I tried creating a feature for differnce between three day moving average of nth day minus the three day moving average of (n-1)th day. This gave me improvement in eval dataset, but not on the public lb. Possibily this had overfit the data, so I removed this feature.
I usually start with shallow trees (max depth 3). I prefer to use shallow trees because they dont tend to overfit. I tried increasing the max depth to 4 and 5, but that made the scores worse for public lb. So I stuck to using max depth 3.
Initially, I set the min_child_weight to 1000 because of the high number of data points. Later I moved it to 1500 and 500 and saw that 500 gave me a better score.

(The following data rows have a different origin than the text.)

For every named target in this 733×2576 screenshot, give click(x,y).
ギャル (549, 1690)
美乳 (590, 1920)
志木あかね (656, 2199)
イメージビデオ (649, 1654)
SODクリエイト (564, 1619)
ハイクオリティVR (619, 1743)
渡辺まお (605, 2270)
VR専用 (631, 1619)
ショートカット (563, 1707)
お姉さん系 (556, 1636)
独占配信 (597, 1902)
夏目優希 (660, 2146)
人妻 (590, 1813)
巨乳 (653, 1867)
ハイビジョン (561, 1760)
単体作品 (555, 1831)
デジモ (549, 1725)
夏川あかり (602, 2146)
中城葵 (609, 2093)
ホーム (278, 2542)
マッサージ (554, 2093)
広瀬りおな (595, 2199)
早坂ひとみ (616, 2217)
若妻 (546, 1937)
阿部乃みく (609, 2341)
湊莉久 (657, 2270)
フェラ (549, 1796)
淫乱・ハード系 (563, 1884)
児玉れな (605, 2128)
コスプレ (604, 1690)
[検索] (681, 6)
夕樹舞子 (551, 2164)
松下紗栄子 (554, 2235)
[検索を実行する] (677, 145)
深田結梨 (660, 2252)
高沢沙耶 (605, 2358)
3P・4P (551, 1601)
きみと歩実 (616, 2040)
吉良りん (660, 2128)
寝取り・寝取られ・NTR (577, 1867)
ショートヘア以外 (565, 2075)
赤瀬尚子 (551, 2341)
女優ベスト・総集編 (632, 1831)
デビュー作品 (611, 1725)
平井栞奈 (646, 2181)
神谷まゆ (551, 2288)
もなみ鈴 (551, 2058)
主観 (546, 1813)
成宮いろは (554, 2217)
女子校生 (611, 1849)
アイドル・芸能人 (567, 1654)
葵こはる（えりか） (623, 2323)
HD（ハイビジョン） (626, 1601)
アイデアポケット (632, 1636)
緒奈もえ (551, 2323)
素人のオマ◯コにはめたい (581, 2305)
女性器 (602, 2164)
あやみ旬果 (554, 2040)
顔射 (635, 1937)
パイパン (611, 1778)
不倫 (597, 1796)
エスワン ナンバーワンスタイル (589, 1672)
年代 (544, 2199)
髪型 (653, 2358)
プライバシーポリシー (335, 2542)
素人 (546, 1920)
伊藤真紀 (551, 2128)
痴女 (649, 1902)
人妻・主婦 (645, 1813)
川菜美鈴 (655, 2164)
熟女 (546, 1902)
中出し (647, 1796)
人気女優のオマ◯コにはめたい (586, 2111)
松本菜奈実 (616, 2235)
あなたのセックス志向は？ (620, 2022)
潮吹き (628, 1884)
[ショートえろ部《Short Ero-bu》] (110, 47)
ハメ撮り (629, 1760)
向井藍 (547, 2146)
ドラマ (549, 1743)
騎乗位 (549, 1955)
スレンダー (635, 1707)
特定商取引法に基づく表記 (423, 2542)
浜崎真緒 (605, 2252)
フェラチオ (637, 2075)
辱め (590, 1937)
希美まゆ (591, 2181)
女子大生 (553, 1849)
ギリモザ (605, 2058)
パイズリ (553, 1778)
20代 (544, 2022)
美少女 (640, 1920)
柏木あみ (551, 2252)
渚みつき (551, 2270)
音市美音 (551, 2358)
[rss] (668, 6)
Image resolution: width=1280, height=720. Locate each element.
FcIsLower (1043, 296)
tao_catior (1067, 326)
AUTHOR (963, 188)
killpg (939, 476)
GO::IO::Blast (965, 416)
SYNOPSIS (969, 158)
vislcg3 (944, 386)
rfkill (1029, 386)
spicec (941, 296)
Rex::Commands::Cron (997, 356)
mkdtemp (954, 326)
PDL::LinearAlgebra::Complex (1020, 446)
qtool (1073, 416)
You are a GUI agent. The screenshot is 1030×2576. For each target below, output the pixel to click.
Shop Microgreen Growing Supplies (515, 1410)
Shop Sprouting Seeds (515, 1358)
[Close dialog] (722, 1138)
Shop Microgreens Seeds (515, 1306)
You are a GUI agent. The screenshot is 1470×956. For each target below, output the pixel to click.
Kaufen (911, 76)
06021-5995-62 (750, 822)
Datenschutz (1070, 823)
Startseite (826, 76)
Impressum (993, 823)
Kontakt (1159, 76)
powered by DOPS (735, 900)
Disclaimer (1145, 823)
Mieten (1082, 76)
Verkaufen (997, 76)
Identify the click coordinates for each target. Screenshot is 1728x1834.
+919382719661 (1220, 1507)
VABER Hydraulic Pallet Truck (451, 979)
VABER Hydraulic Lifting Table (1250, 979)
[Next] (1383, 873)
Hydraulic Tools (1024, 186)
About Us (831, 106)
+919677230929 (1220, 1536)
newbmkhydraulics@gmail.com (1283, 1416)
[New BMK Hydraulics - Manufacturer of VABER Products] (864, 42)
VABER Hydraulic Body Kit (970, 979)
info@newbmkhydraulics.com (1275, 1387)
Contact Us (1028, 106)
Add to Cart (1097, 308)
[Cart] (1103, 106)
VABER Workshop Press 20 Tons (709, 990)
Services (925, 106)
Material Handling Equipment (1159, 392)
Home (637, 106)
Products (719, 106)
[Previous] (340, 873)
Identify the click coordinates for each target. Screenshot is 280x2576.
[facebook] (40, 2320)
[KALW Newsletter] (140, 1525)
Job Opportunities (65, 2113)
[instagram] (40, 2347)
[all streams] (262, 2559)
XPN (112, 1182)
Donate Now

Decreasing further to 300 didnt help so I stuck with 500.
I set up the early stopping parameter to 50, i.e. if the eval score doesnt improve in 50 rounds, stop training further. The learning rate was initially set to 0.05 and num rounds were initially set to 1500. But this was very slow and the score was improving even after 1500 rounds. So I changed the learning rate to 0.2 and reduced the num rounds to 800. This gave me stopping near the 600th round and quicker training as a result.
Well, thats it, I did not have the time to try ensemble models which I believe could have improved the score further.
- Keep all the files(python script, train.csv and test.csv) in the same directory and set the working directory to that directory.
- Run the script by command: python try1.py.
- The submission is saved as submission_xgb.csv.